- [Passage provided]
When a mysterious young woman named Katie appears in the small North Carolina town of Southport, her sudden arrival raises questions about her past. Beautiful yet self-effacing, Katie seems determined to avoid forming personal ties until a series of events draws her into two reluctant relationships: one with Alex, a widowed store owner with a kind heart and two young children; and another with her plainspoken single neighbor, Jo. Despite her reservations, Katie slowly begins to let down her guard, putting down roots in the close-knit community and becoming increasingly attached to Alex and his family.

But even as Katie begins to fall in love, she struggles with the dark secret that still haunts and terrifies her ... a past that set her on a fearful, shattering journey across the country, to the sheltered oasis of Southport. With Jo's empathic and stubborn support, Katie eventually realizes that she must choose between a life of transient safety and one of riskier rewards ... and that in the darkest hour, love is the only true safe haven.

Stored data

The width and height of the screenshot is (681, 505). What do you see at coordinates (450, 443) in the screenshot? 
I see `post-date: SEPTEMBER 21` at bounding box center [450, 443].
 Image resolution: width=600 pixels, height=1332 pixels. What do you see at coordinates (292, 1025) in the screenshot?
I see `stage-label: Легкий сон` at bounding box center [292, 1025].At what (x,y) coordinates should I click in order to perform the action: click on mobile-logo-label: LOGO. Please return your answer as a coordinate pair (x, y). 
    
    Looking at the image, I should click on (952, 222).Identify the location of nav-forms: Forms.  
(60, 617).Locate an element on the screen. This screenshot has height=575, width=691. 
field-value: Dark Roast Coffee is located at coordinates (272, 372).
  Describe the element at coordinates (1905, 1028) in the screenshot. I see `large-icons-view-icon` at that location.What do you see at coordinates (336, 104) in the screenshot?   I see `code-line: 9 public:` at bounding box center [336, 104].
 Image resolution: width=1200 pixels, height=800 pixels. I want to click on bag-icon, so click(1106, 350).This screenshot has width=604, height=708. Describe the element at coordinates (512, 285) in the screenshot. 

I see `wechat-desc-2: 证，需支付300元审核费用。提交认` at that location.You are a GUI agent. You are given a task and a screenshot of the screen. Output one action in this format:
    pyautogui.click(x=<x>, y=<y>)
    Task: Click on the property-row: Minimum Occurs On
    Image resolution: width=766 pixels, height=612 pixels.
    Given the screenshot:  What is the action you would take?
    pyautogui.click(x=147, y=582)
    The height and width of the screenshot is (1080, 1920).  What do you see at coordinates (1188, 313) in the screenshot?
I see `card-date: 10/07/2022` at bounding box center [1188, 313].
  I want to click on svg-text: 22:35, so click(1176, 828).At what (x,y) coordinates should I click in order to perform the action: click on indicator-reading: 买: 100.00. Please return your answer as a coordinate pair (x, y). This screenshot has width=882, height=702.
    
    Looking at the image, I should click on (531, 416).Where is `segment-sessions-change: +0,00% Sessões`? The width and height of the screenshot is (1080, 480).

- [What to do] In the passage about Katie, what is the name of the small North Carolina town where she arrives? The items have no connection to the passage about Katie.

- [Final answer] Southport